### Exercices
[1] Relevez, dans le texte sur l'autoconsommation, les sujets sur lesquels a porté la large concertation menée par la CRE.
[2] Poursuivez le texte sur l'autoconsommation à partir de sa dernière phrase.

### Texte fourni

_ _ _ _ _

Je traiterai donc de l'autoconsommation, puis du photovoltaïque lui-même.

Globalement, la CRE plaide pour une clarification des règles qui encadrent l'autoconsommation. Ce souci de clarification, qui profitera à tous, ne doit pas être interprété comme une réticence envers l'autoconsommation et son développement. L'autoconsommation est à la fois inéluctable et souhaitable. Pour autant, selon nous, il y a des précautions à prendre : d'abord, il faut assurer le financement des réseaux, et donc éviter que l'autoconsommation ne le mette en péril ; ensuite, il faut préserver l'équité territoriale, et donc la solidarité entre les différents territoires.

L'autoconsommation démarre vraiment avec l'ordonnance de 2016, ce qui est relativement récent. Cette ordonnance a notamment défini l'autoconsommation collective, qui permet à des consommateurs et des producteurs situés à proximité les uns des autres d'échanger de l'énergie au niveau local. On a ainsi pu mettre en place des projets qui, auparavant, ne pouvaient pas l'être. La conséquence en a été l'augmentation significative des autoconsommateurs, qui sont aujourd'hui plus de 30 000. C'est très peu, rapporté aux 37 millions de consommateurs d'électricité, mais c'est la dynamique qui importe : aujourd'hui, les trois quarts des demandes de raccordement de producteurs d'énergie photovoltaïque sont liées à l'autoconsommation. La CRE s'en réjouit, mais considère qu'il faut développer l'autoconsommation en synergie avec le système électrique, c'est-à-dire l'encourager là où elle présente de l'intérêt.

Nous nous sommes saisis de ces thématiques à partir de l'année 2017. Il faut dire que l'ordonnance avait demandé à la CRE de mettre en place un tarif de réseau spécifique pour l'autoconsommation. Celle-ci a procédé à une large concertation – tables rondes, auditions, consultations publiques, etc. – sur trois sujets : la simplification du cadre technique et contractuel appliqué aux autoconsommateurs afin de lever les freins non justifiés ; le tarif de réseau, dans la mesure où c'est sa mission principale ; des recommandations à l'adresse des pouvoirs publics sur des dispositifs de soutien équilibrés prenant en compte la diversité des situations et la maîtrise de la dépense publique.

Je ne vais pas entrer dans le détail des recommandations faites au niveau technique et contractuel. Je dirai seulement que l'on a demandé aux opérateurs de réseau de simplifier le système. En effet, la situation d'un autoconsommateur est délicate, puisqu'il est à la fois consommateur et producteur. Contrairement à un consommateur particulier, il est confronté à une double complexité, tarifaire et contractuelle.

_ _ _ _ _

### Données fournies
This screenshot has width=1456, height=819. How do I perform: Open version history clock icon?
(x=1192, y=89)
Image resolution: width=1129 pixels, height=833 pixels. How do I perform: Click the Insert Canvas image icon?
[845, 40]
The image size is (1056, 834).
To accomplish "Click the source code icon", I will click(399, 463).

_ _ _ _ _

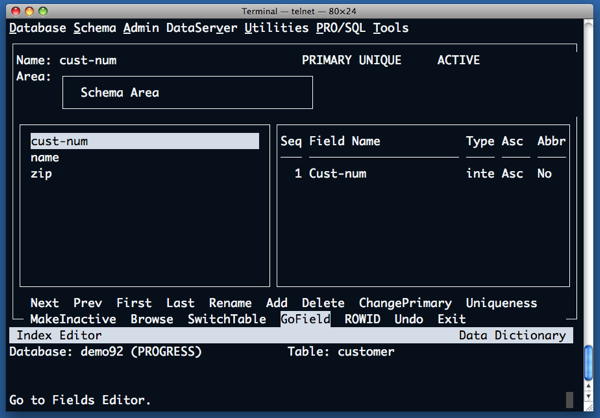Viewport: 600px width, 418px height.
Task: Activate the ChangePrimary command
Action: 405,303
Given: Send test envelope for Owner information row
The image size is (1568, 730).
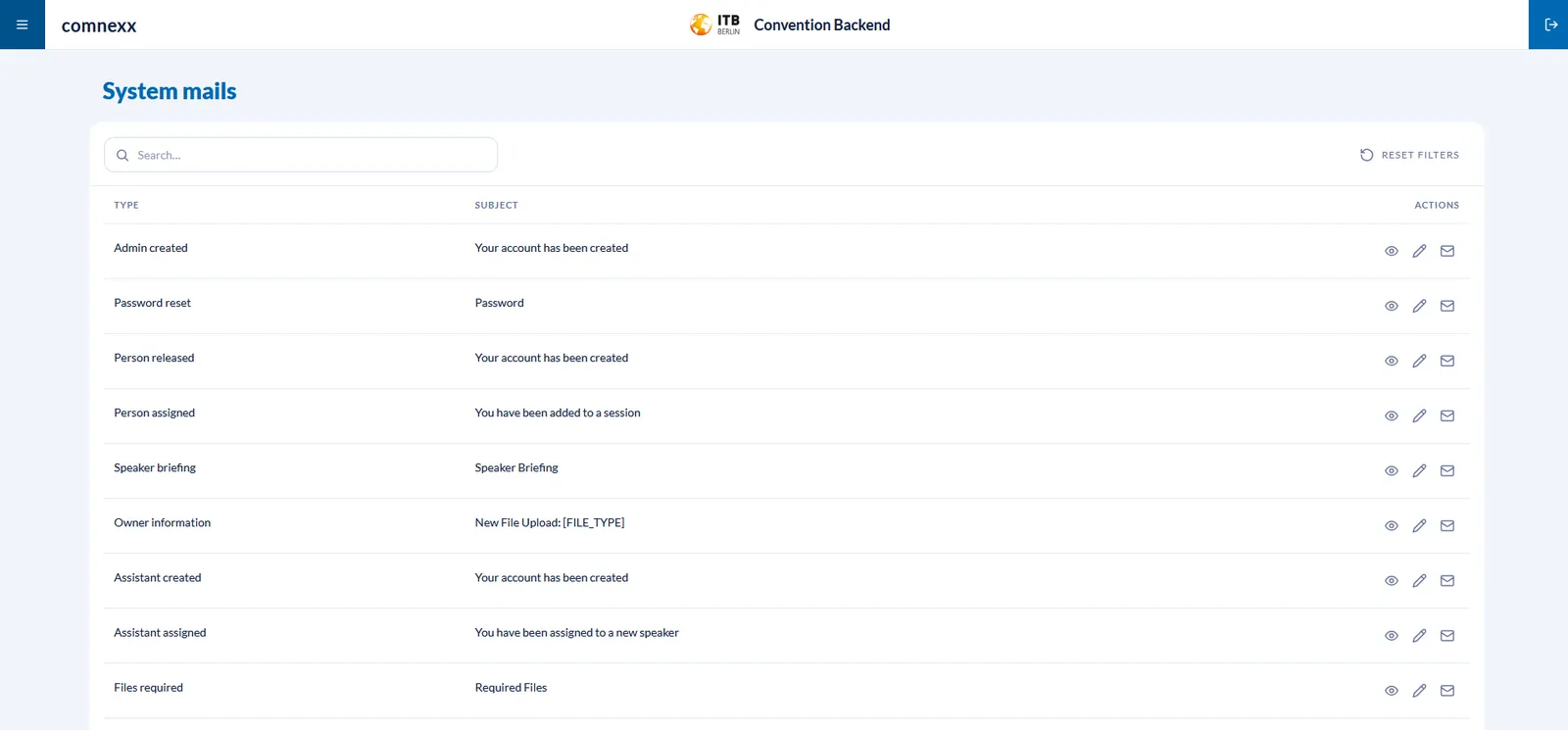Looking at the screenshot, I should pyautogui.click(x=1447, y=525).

_ _ _ _ _

### Réponses finales
[1]
- La simplification du cadre technique et contractuel appliqué aux autoconsommateurs afin de lever les freins non justifiés
- Le tarif de réseau
- Des recommandations à l'adresse des pouvoirs publics sur des dispositifs de soutien équilibrés prenant en compte la diversité des situations et la maîtrise de la dépense publique

[2]
Les opérateurs de réseau ont donc été invités à mettre en place un contrat unique pour les autoconsommateurs, ainsi qu'une plateforme dématérialisée et simplifiée par déclaration des installations, et à faire évoluer la réglementation technique de référence. Le travail est en cours. Cela peut paraître un peu compliqué, mais la vie des autoconsommateurs, en particulier des résidentiels, en sera facilitée.

J'en viens au tarif de réseau des autoconsommateurs. Je rappelle que les tarifs de réseaux doivent refléter les coûts générés par les différents utilisateurs des réseaux, et qu'ils doivent être non discriminatoires et incitatifs. Ces principes s'appliquent à toutes les consommations de manière générale, qu'elles soient individuelles ou collectives.

Comme le temps file, je vais passer rapidement à l'autoconsommation collective qui est le point sur laquelle la CRE a introduit une option tarifaire spéciale, fondée sur la distinction entre les flux locaux, c'est-à-dire ceux qui sont effectivement autoconsommés, et ceux qui ne le sont pas.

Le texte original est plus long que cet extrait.